Extracted data entries:
----

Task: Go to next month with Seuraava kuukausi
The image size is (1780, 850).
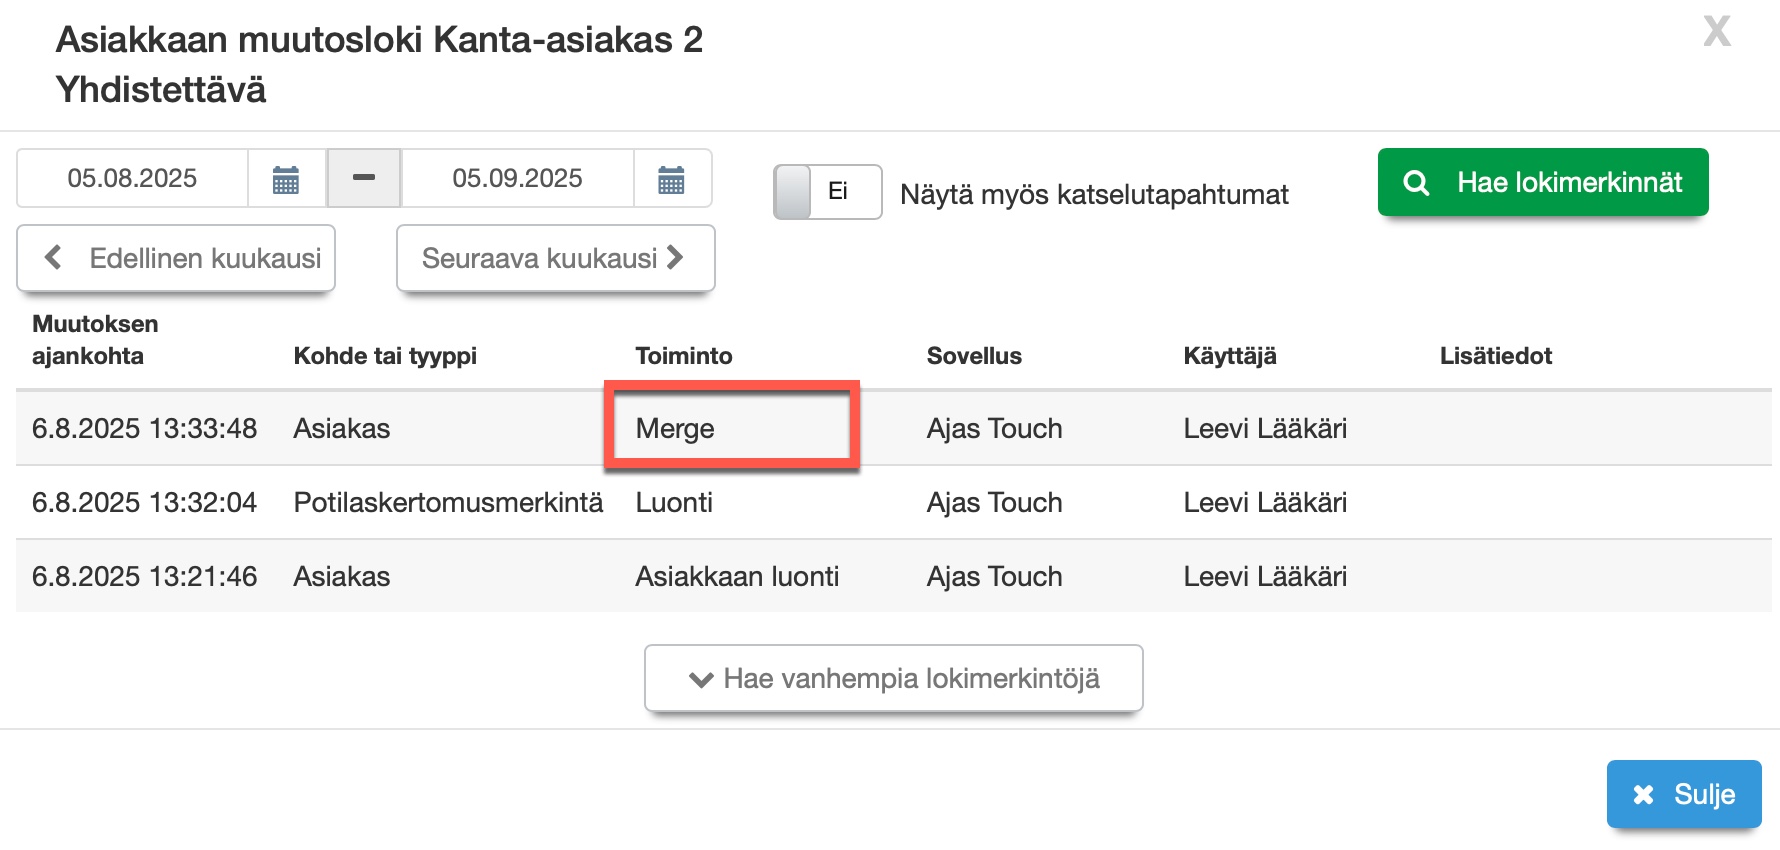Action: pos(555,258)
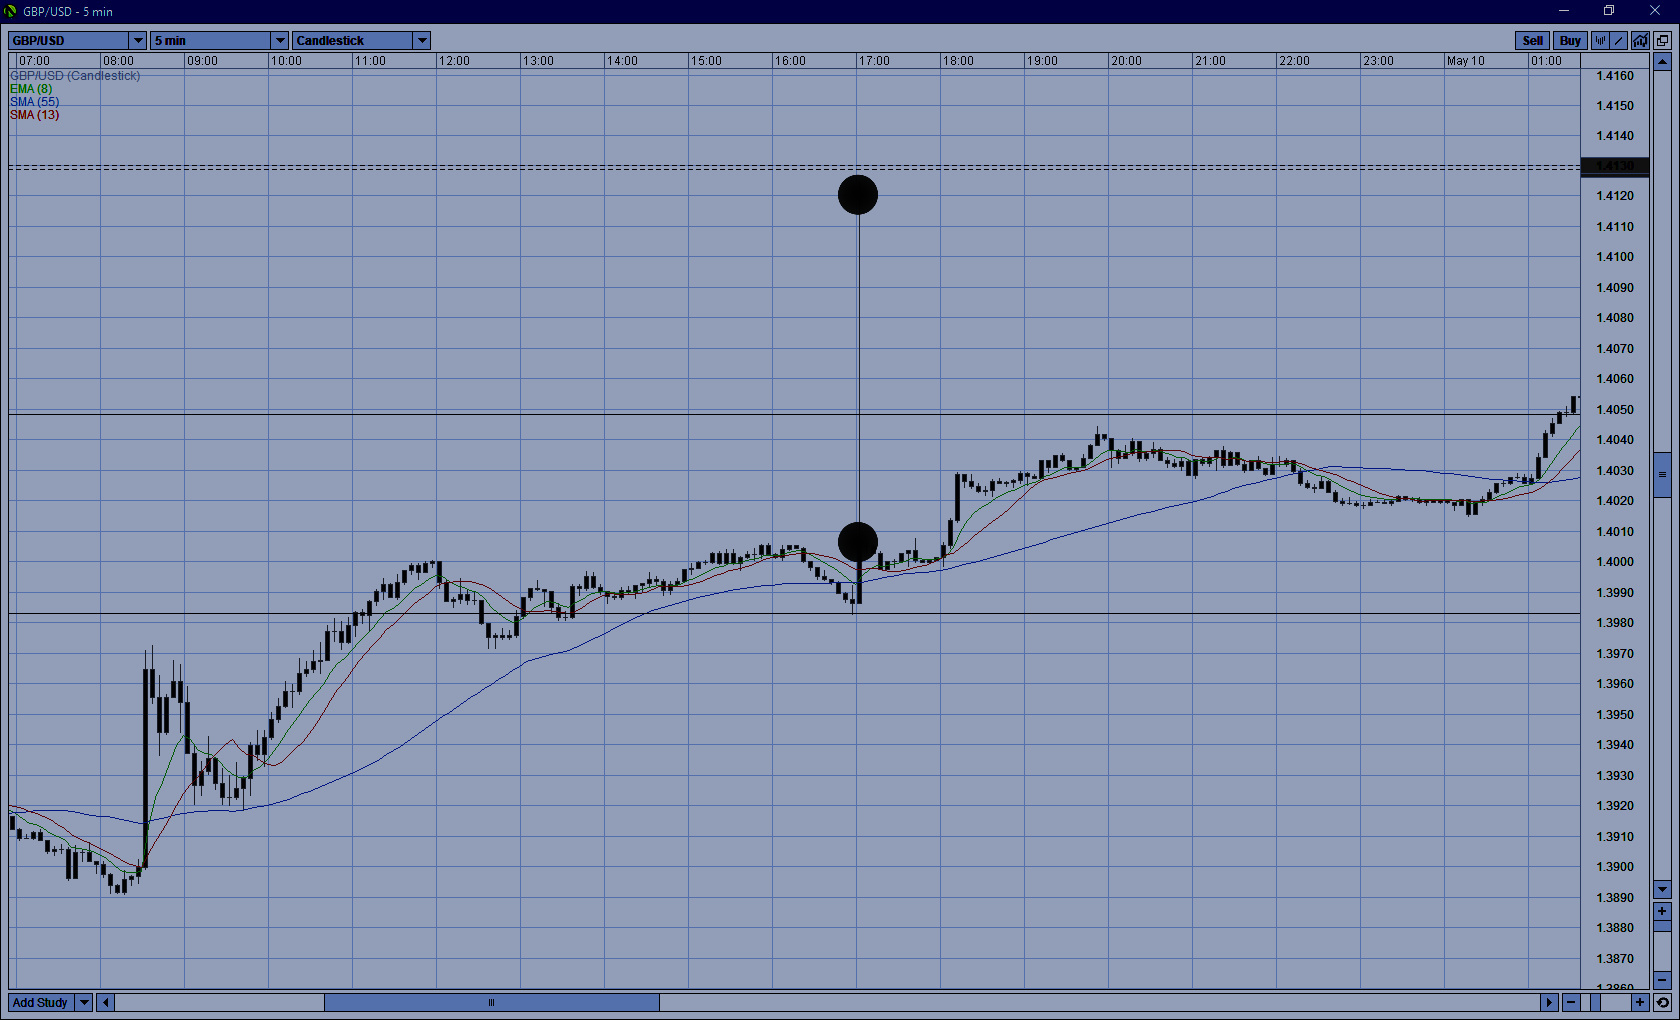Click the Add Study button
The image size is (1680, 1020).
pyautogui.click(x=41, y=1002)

----

SET EXERCISE => Retype every line of the material above word for word, omitting the pictures.

SOLUTION TO THIS PROBLEM =>
Task: Go to next month with Seuraava kuukausi
The image size is (1780, 850).
Action: pos(555,258)
Click the Add Study button
The image size is (1680, 1020).
pyautogui.click(x=41, y=1002)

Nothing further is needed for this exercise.